- Holovetsko Location within Ukraine Holovetsko Location within Lviv Oblast
- Coordinates: 48°54′42″N 23°23′49″E﻿ / ﻿48.91167°N 23.39694°E
- Country: Ukraine
- Oblast: Lviv Oblast
- Raion: Stryi Raion
- Hromada: Slavske settlement hromada
- Established: 1574

Area
- • Total: 173 km^{2} (67 sq mi)
- Elevation /(average value of): 634 m (2,080 ft)

Population
- • Total: 524
- • Density: 30,289/km^{2} (78,450/sq mi)
- Time zone: UTC+2 (EET)
- • Summer (DST): UTC+3 (EEST)
- Postal code: 82641
- Area code: +380 3251
- Website: село Головецько^{(Ukrainian)}

= Holovetsko, Stryi Raion =

Village in Lviv Oblast, Ukraine

Holovetsko (Головецько, Hołowiecko) is a village (selo) in Stryi Raion, Lviv Oblast, of Western Ukraine.
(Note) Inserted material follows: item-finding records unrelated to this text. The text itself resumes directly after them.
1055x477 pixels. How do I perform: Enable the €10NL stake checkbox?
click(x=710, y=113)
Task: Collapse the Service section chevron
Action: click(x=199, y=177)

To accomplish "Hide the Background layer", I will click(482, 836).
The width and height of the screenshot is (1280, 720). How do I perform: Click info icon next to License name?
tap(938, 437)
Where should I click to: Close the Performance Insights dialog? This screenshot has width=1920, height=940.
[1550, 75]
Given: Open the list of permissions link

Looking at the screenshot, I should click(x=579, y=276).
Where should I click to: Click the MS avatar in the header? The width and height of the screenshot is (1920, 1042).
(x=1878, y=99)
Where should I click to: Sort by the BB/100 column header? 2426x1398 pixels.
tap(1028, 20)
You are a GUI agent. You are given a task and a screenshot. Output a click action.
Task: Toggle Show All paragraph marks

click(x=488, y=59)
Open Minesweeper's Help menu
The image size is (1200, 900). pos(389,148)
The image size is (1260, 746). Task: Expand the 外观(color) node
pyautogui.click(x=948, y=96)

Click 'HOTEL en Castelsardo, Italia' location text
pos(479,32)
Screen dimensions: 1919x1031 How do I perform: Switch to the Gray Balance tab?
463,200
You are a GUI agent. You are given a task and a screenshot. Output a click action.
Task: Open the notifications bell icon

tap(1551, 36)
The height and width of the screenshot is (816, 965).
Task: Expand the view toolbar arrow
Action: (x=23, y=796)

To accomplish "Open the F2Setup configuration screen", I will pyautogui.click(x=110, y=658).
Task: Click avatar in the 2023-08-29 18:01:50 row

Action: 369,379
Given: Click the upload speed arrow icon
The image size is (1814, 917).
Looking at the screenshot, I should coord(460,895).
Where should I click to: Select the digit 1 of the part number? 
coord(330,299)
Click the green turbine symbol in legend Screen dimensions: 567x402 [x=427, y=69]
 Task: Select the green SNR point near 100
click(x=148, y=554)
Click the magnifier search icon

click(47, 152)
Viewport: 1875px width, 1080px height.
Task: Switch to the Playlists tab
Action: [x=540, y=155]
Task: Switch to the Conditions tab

It belongs to Slavske settlement hromada, one of the hromadas of Ukraine. Local government is administered by the Holovetska village council.

== Geography ==
The village is situated in the Ukrainian Carpathians along the river Holovchanka (Khitarka, Vandrivka). The village is located at the foot of the legendary Makivka mountain.

It is at a distance of 134 km from the regional center of Lviv, 26 km from the district center Skole, and 15 km from the rural settlement Slavske.

== History and Attractions ==
The first record of the village dates back to 1574.

Until 18 July 2020, Holovetsko belonged to Skole Raion. The raion was abolished in July 2020 as part of the administrative reform of Ukraine, which reduced the number of raions of Lviv Oblast to seven. The area of Skole Raion was merged into Stryi Raion.

In the village was an architectural monument of local importance to Stryi Raion — Church of the Epiphany (wooden) 1873, (1494-М). The church burned down on January 28, 2007.